Yesterday's column assessed the MacBook, the Intel-based successor to the iBook. (More on the new name later in this newsletter.) I tried out the Mac Mini in March, barely two months after my review of the iMac. That last machine, FWIW, stands as my overwhelming favorite among this group of machines.
(I'll be online at 2 p.m. ET today to talk about the MacBook review, and anything else you'd like to quiz me about.)
I skipped the MacBook Pro -- I just couldn't see spending a column on a laptop that costs $1,999 and up, not when an Intel-based iBook replacement was obviously coming soon. And Apple has yet to ship Intel-powered successors to the Power Mac desktop and Xserve server, but I won't be reviewing those at all, in keeping with my focus on home users. (I suppose I should now expect to hear from at least one reader who has his iTunes library hosted on an Xserve in the closet.)

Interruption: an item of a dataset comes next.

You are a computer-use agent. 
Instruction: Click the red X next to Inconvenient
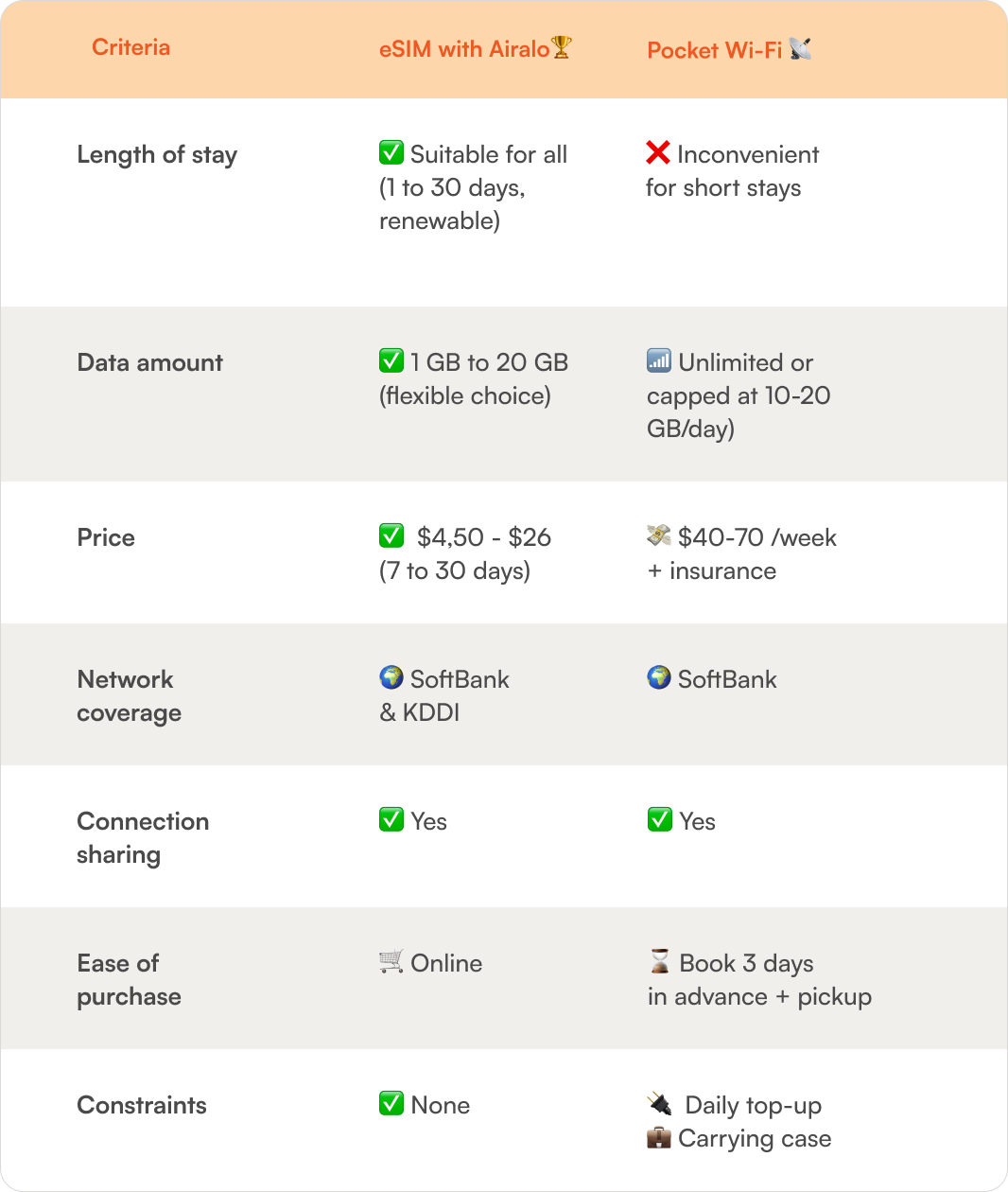pyautogui.click(x=658, y=152)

A year after Steve Jobs's surprising declaration, the Intel transition looks like one of Apple's smartest moves ever. Hardware performance has dramatically improved, and more important, Mac users don't have any more "what if I need to run a Windows-only program?" worries.
I predicted that the latter would be a major advantage of the Intel switch in my initial analysis of the move. But I wasn't nearly crazy enough to forecast that you would be able to run a fully functional copy of Windows XP on an Intel-based Mac less than four months after the first such machines shipped, much less do so with point-and-click ease.
The Intel transition has had its costs, but they've been paid mainly by developers of Mac software, not users. Many shareware programs were rewritten for Intel compatibility within weeks or months, while others have taken longer. Some high-profile exceptions, such as Adobe's Photoshop software and Microsoft's Office, will take many more months of effort (one Adobe programmer explains why).
But thanks to Apple's Rosetta emulation software, these older programs haven't felt like strangers on Intel chip-based Macs (or, as some Web sites call them, ICBMs). They've run as fast, or faster than, they could on many older Macs, and they don't act or look any different.
This may not be the best time be a Mac developer, but it's a very good time to be a Mac user.
The Name Game
Apple's Intel transition has had one complication completely unrelated to the merits of competing processor architectures. When the company moved from a PowerPC chip to an Intel chip in its laptops, somebody (possibly a certain jeans-and-black-turtleneck-clad CEO) decided that the "PowerBook" name had to go, along with "iBook."
That's a real shame. "PowerBook" was one of the better monikers in computing -- and it had nothing do with PowerPC chips, as the first PowerBook debuted years before Apple shipped any machines using that family of processors.